▸ TASK STATEMENT
Retype the material from the line containing "The height and" up to and including the line containing "(940, 363).", leaving out the pictures.
(RECORDS PROVIDED)
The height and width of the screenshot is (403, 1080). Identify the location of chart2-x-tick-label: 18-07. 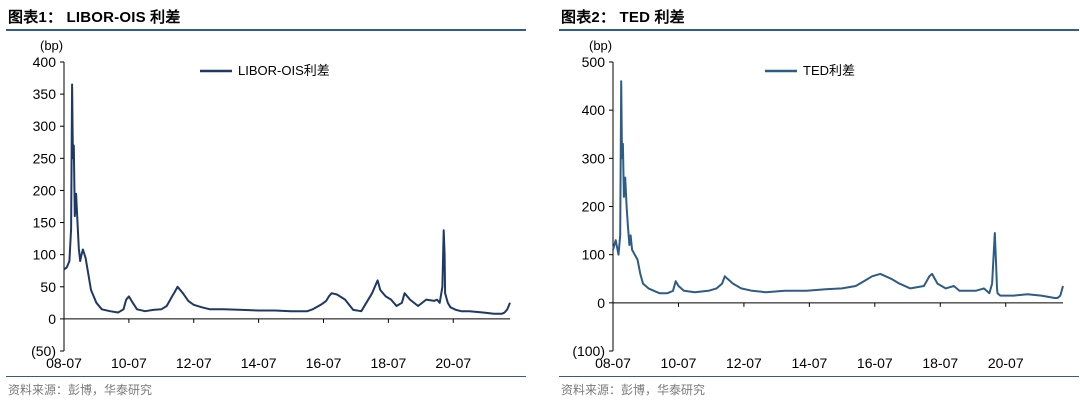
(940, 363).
(End RECORDS PROVIDED)
(RECORDS PROVIDED)
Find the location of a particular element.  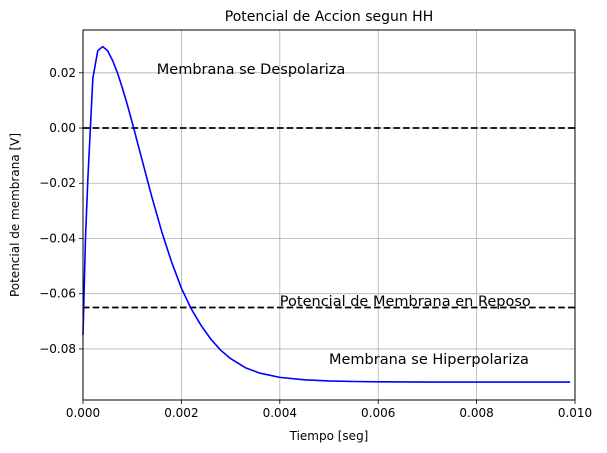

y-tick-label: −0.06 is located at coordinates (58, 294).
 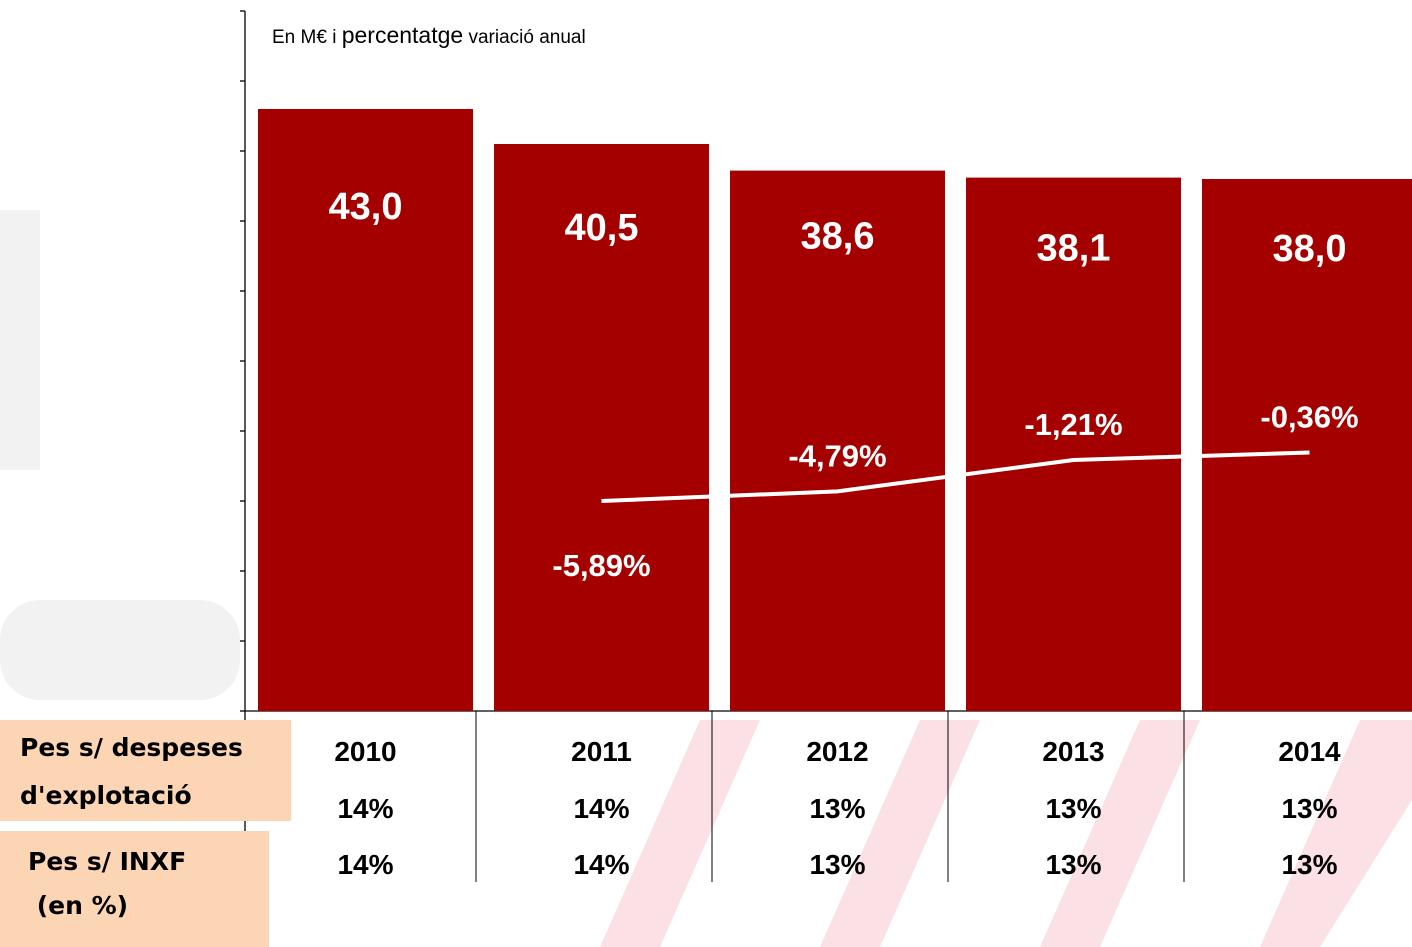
(End RECORDS PROVIDED)
(RECORDS PROVIDED)
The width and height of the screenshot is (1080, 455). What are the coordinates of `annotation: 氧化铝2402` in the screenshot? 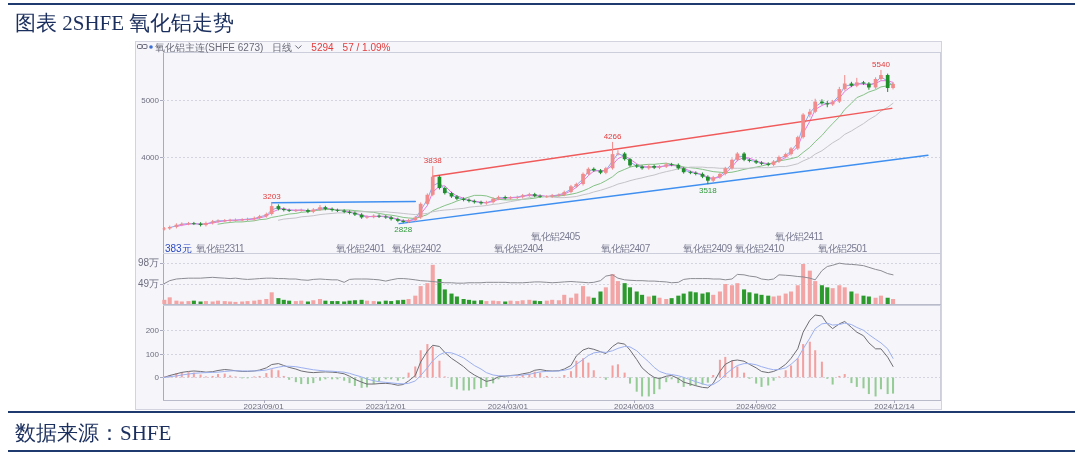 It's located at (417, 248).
(End RECORDS PROVIDED)
▸ TASK OUTPUT
The height and width of the screenshot is (403, 1080). Identify the location of chart2-x-tick-label: 18-07. 
(940, 363).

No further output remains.